Over time, the dynamic interplay of simple tones and complex sonorities revealed acute acoustical difference in the ensemble. The concrete electronic sounds of the synthesizer contrasted with the organic acoustic sounds of steel and copper horns, as well as the reed organ, which produced slightly rhythmic wooden clicking when pumped. The crude horns’ inability to sustain a discrete pitch introduced tonal drifting as a fundamental concept. The continuous rearrangement of chord voicing produced effects of harmonic fluttering, acoustical beating, and psychoacoustic phenomena of inner-ear distortions and difference tones. The composition not only gave each listener a radically subjective experience and perspective, but also collapsed the distinction between interior and exterior space, as well as composer and audience.
Drone music can seem simplistic, but it poses quite a challenge to both the performers and the listeners. This genre is a durational art form, and is as much about physical and psychological endurance as it is an appreciation of musical structure. One of the core ideas is that the listener must confront the sound over an extended period of time, similar to how one experiences a phenomenological encounter with Minimalist sculpture or post-Minimalist environmental art. Indeed, the composer warned the audience prior to playing that, with drone music, “Some people get bored. You can sleep, or be quiet.”
The set-up was intimately structured: the audience listened to the piece while sitting cross-legged on the floor, as they likely would have decades prior. One particularly sleepy audience member took the advice to heart, resting his head across the largest horn, which stretched diagonally across the room and bisected the space like a floor-bound Minimalist object. Indeed, the horns are as much sculptural as they are musical, situating Wada in a long tradition of postwar sculptor-composers like Harry Partch, Harry Bertoia, the Baschet brothers and Laurie Anderson (as well as home electronics builders like Bieleck, David Tudor and Don Buchla).
The experience of “Earth Horns with Electronic Drone” thus extends beyond music to an artistic environment—in this case, a former artist loft—revealing the composition as an experience in space and time. The concert was also something of a homecoming for Wada, who was an original shareholder in the building that now houses the Emily Harvey Foundation. The composer’s return to SoHo thus locates his apparently niche musical practice within a broader context of downtown Conceptual art. Similar to his mentor La Monte Young, who worked with the Anna Halprin studio in San Francisco before moving to New York in 1960, Wada worked closely with the postmodern dance community, among other areas of contemporary art with which drone is not typically associated. Notably, “Earth Horns” was once used as live musical accompaniment by the Merce Cunningham dance studio while touring Europe.
Drone music exists today in various acoustic, electronic and electroacoustic forms, and the genre has transformed vastly over the years. However, its audience has remained fairly limited, and its convergences with contemporary art are tenuous.

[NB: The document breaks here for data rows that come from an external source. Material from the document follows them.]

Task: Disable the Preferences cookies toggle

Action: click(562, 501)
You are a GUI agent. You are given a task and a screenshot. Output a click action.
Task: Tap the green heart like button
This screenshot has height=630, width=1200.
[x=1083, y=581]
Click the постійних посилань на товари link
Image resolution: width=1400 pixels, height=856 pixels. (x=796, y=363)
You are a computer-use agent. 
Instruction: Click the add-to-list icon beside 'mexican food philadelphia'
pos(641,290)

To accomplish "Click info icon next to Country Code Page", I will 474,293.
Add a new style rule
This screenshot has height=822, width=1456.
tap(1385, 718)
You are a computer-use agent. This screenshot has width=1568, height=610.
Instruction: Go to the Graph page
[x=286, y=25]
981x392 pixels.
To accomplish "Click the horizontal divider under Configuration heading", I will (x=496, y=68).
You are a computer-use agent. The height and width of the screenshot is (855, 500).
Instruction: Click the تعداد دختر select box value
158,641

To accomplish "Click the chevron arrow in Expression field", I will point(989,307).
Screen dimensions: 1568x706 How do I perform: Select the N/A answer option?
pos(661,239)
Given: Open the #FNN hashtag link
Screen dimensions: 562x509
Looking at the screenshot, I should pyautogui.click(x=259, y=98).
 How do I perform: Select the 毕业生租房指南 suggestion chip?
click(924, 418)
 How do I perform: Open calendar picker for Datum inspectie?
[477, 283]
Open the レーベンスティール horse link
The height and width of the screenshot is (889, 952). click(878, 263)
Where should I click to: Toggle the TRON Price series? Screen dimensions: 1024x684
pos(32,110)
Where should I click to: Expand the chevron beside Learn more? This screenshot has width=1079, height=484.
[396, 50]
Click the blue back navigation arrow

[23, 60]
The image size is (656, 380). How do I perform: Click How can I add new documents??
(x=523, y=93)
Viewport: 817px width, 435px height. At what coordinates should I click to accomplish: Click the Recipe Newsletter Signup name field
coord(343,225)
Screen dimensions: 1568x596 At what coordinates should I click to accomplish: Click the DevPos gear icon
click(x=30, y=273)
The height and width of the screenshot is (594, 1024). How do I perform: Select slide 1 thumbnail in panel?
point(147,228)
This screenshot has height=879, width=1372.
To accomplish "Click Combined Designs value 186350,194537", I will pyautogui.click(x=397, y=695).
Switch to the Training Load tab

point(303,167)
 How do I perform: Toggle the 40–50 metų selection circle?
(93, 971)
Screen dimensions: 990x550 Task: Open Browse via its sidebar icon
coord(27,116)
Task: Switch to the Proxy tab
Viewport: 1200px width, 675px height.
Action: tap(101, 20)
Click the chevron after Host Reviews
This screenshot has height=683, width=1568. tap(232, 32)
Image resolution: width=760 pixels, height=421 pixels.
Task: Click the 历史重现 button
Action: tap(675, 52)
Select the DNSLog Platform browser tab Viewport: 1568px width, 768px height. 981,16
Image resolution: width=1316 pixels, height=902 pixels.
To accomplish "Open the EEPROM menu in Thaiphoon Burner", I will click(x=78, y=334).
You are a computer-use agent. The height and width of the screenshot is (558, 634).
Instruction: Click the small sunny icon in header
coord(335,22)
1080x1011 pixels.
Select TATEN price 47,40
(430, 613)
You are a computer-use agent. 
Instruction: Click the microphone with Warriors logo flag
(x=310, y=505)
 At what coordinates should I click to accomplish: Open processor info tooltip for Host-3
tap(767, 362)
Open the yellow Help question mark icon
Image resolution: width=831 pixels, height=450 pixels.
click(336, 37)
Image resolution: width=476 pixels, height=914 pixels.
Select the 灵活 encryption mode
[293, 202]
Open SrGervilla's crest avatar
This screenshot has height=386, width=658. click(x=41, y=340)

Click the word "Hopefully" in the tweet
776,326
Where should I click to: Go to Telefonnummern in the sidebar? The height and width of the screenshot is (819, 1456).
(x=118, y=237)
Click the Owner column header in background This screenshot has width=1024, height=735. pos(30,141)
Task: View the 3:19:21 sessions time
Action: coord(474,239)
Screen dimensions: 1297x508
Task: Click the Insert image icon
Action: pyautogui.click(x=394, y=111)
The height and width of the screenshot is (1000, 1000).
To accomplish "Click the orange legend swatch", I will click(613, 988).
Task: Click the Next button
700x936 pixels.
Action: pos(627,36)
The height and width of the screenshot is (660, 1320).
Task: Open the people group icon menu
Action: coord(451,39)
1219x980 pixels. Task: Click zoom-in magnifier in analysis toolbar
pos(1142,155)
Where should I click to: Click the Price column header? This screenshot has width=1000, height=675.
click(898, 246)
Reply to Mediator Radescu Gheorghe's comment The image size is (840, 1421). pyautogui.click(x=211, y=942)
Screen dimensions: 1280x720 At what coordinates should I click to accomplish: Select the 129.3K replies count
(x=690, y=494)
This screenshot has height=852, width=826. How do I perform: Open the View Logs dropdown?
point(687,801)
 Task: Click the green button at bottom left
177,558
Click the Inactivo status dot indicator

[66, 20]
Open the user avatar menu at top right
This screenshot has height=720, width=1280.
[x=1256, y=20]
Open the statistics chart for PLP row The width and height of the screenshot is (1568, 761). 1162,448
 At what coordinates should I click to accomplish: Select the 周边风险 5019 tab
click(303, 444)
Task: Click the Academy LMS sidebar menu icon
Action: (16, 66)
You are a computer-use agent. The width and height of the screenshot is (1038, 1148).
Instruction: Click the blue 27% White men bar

Considering that a performance lasting an hour is considered brief in this field, drone’s marginalized status is not a surprise. But it does raise the question of why this particular form of durational art has been avoided in a moment of widespread interest in documenting, theorizing and restaging performance from the postwar era, especially dance. Wada’s connection to such practices is clear, but it is worth reconsidering the sonic strategies of Conceptualism more generally, and to unpack the disciplinary distinctions between music and art that have been retroactively imposed.